The Office of Information Security has created several checklists to guide Penn local IT support in handling large-scale computer security incidents. While these checklists are primarily designed to help prepare for and respond to an incident, they also serve as best practice for many areas as well. We encourage you to review them and see how they may be helpful in improving the security posture in your own area.
- Keep host and host contact information up-to-date in Assignments
- Information in Assignments is critical for determining the escalation path for problems about Penn hosts.
- Periodically (quarterly, semi-annually, programmatically) adjust the registration information for the hosts whose entries you maintain in Assignments, and delete entries for decommissioned hosts and any CNAME records that are out of date.
- Please pay particular attention to the fields:
- Hostname
- IP address
- University Budget code
- Building
- Room
- Administrative contacts for host
- The primary end user (if applicable)
- Be able to map an external IP address to the host “using” it at any given time
- This is particularly important for hosts residing behind a NAT gateway.
- Make sure you are logging and retaining NAT gateway information for a reasonable length of time (we suggest 60 days).
- Develop an inventory of the hosts you operate and are operated on your behalf
- For each service you provide, enumerate all of the application, database, and network devices used by that service
- Note the listening services on each host
- Note the kinds of data and their sensitivity [1] residing on each host
- Diagram the connections among your hosts and their major network connections.
- Include high-level features such as physical location, local firewalls, building routers, and network services such as DHCP, DNS, NTP.
- For each host containing Confidential University Data
- Are its OS- and Application-layer logs being forwarded to a centralized repository, off-box from the originating host? ISC provides Splunk as such a repository through the Data Analytics Service [2].
- Looking at the hosts’ logs forwarding to a central repository, can you reliably tell when:
- A user has authenticated to the hosts’ OS?
- A user has taken a privileged action on the hosts’ OS?
- A user has authenticated to the applications running on the hosts?
- A user has taken a privileged action within the applications running on the hosts?
- A new user account has been created on the hosts’ OS or the applications they serve?
- A web server is handling a request?
- Develop a baseline of expected system behavior
- At the application layer
- At the platform layer
- At the network layer
- Brainstorm: what does suspicious behavior look like on your host or application?
- Is it normal for admins to be doing work at 3 a.m. on a Saturday?

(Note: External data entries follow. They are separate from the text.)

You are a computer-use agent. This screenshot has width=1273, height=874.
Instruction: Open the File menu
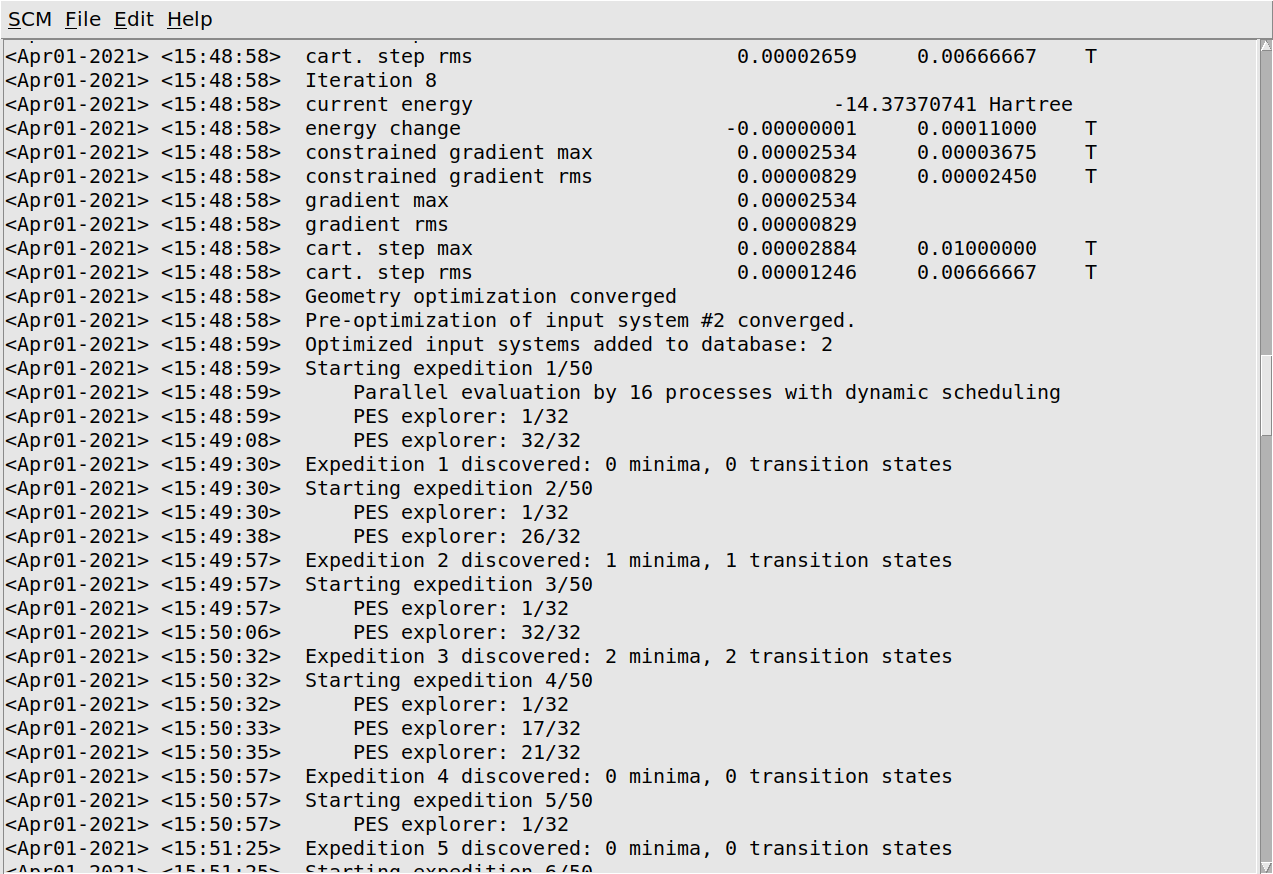point(83,20)
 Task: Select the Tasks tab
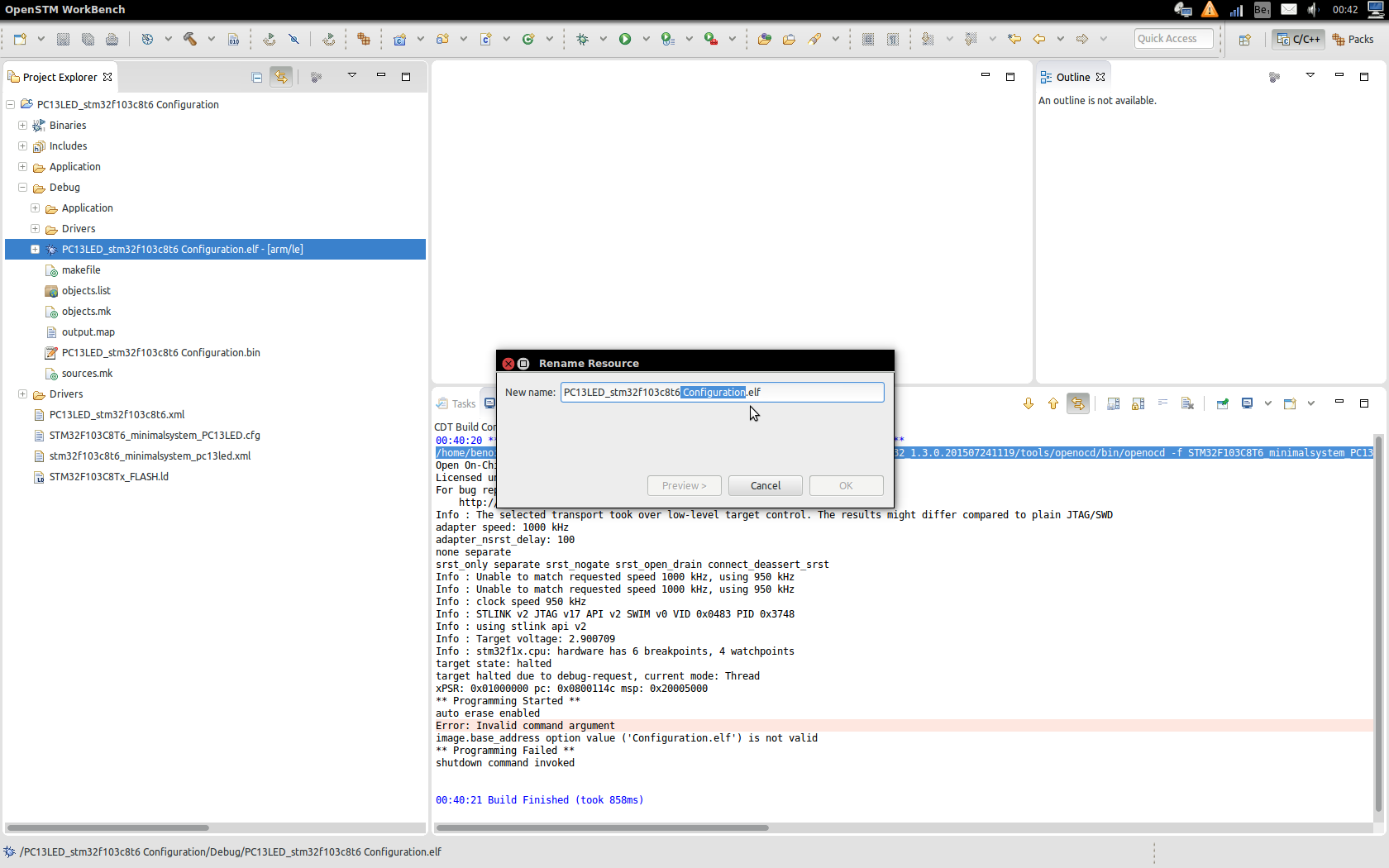click(x=456, y=403)
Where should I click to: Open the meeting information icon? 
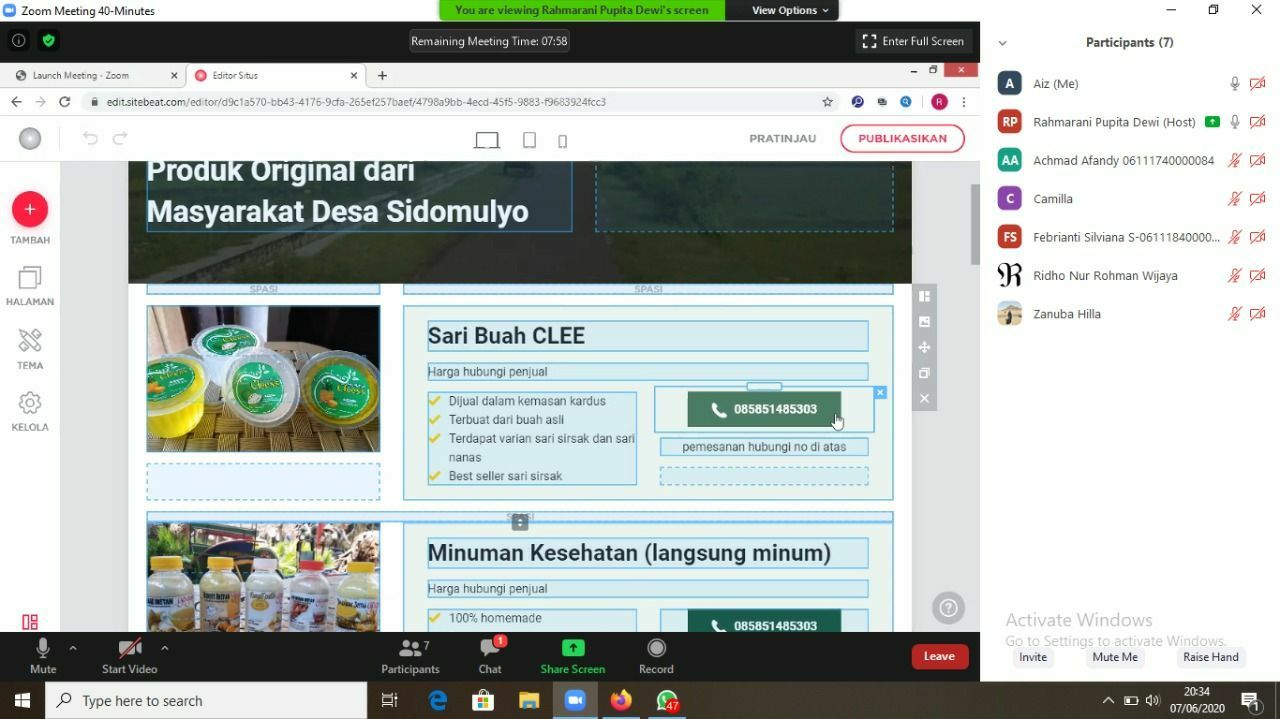pos(18,41)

- Is it normal for users to be authenticating from overseas?
- What privileged actions are seldom used?
- Refer to ISC Office of Information Security’s Security Logging Guidelines for more use cases [3]

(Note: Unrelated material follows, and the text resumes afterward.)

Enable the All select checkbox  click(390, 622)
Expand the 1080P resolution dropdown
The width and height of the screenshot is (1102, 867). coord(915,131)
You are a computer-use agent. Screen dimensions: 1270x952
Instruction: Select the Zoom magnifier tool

- Do you have alerts configured on your central repository to notify you of suspicious behavior?
- Do you have tools to periodically review logs in your central repository?
- Summary statistics on different kinds of events (e.g. percent failures).
- Graphs of different kinds of events over time.
References
[1] https://www.isc.upenn.edu/how-to/network-time-protocol-ntp
[2]https://www.isc.upenn.edu/security/log/service
[3] https://www.isc.upenn.edu/security/log/guideline
Backup Creation
- Backup servers should require authentication of backup clients
- Backup servers should require authentication of backup administrators
- Employ Role-Based Access Control (RBAC) for all backups to determine who can make backups and who can restore from backups
- Backups should be encrypted at rest
- When sending backups, use encryption in transit (SSH or SFTP/FTPS for example)
- Create “golden master” (final version of a software compilation or configuration prior to release into production) prior to host deployment on the network
- Create a snapshot after initial system build to hasten recovery time
- Create snapshots after major configuration changes to hasten recovery time
- Ensure that some backups exist in offline media to help recover from data corruption/ransomware
Testing
- Test backups regularly
- Spot check file system backups
- For large/critical applications, consider documenting the length of time it takes to recover from backup for disaster recovery and planning purposes
Recovery
- Employ role-based access control lists for all recoveries
- Ensure backup date/time precedes date/time of first known exploitation
- Create an isolated environment to test the recovery of backups that may still contain malicious code
- When recovering from an incident, attain a list of IoC’s from Incident Commander and test backup for the existence of IoC’s prior to recovery on production/live environments
- Virtual machines may be restored to an isolated “host only” network
OIS has a forensics checklist available for reference, but due to the risk of data loss or corruption that may occur if the procedures are performed incorrectly, we ask that you contact our office to obtain it and receive individual guidance before attempting any forensic actions.